Workers oral health: a cross-sectional study


Braz. J. Oral Sci.




Adults and elderly usually present an expressive tooth loss in household epidemiologic studies. Few studies were found to report oral health conditions in economically active adults. AIM: To describe the oral health status of adult workers in an extended range age (20-64 years old) of a supermarket chain. METHODS: This cross-sectional survey was conducted in a company in the state of São Paulo. A total of 386 workers aged 20 to 64 years old were examined following the guidelines recommended by the World Health Organization (1997) with respect to caries, treatment needs for caries, and need and use of dental prostheses. Age was stratified into groups for analysis. A descriptive analysis was performed and tooth loss rate was calculated. Kruskal Walis and Tukey's tests were used for the evaluation of differences in DMTF and chi-square test was used for treatment needs.
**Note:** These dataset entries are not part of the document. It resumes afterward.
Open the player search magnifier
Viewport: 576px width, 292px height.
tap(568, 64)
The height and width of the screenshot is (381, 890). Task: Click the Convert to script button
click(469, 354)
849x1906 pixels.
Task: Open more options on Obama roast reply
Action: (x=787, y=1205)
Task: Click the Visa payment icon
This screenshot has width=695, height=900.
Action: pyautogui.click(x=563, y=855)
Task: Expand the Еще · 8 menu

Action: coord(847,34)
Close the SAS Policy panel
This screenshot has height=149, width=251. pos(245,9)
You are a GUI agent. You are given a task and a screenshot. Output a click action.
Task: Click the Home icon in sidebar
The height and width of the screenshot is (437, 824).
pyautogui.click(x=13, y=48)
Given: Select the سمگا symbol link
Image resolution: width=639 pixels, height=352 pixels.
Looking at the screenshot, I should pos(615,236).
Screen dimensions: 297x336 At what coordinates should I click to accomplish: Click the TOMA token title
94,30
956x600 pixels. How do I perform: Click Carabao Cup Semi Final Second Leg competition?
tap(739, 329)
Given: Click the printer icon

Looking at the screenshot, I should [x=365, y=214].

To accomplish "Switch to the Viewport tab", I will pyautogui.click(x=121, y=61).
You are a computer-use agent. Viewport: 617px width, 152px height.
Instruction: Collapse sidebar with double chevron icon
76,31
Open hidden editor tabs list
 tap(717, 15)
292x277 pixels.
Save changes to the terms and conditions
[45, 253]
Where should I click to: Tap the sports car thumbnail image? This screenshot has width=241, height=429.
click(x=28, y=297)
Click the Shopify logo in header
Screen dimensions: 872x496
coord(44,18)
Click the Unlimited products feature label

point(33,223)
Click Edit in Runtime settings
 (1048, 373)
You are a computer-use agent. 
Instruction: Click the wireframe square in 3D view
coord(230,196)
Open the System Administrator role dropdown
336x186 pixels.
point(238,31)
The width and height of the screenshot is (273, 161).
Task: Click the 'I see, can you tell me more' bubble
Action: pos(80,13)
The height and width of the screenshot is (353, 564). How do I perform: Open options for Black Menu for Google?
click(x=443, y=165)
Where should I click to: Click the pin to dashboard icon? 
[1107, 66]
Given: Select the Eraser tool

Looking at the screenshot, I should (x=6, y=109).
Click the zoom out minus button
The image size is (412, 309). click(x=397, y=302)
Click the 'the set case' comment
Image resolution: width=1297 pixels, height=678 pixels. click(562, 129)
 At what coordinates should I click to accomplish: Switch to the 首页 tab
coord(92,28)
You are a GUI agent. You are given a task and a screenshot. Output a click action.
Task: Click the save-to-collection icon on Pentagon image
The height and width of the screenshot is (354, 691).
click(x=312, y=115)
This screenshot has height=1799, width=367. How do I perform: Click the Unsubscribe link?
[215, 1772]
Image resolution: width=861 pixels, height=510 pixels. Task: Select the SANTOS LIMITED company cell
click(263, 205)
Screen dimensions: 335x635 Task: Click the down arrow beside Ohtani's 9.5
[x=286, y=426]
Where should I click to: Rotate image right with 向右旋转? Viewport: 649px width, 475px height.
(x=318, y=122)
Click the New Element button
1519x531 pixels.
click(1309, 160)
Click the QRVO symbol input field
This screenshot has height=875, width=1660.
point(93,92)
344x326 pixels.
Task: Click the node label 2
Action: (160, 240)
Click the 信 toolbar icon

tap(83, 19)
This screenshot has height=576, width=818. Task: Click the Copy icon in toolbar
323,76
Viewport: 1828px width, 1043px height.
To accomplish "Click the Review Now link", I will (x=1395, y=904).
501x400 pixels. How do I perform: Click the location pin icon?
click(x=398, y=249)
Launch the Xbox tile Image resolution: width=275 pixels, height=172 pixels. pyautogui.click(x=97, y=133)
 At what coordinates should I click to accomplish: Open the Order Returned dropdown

RESULTS:The mean DMFT was 14.6 (± 8.3), and differences were found among the 3 groups, mainly due to missing teeth. DMFT was 10.8 (±6.95) in the 20-34year-old group, 19.6 (±6.13) in the 35-44-year-old group and 22.1(±7.32) in the 45-64-yearold group. Significant differences in tooth loss rate were observed between the age groups (tooth loss rate ranged from 18% to 81%). Among the adults, 53.5% had treatment needs for caries. CONCLUSIONS: The younger adult workers in this study showed better oral conditions and an increase in tooth loss was observed in the older individuals. Considering common risk approach, dentistry should work together with health promotion for the studied population of workers in order to meet the oral treatment needs and prevent new tooth losses.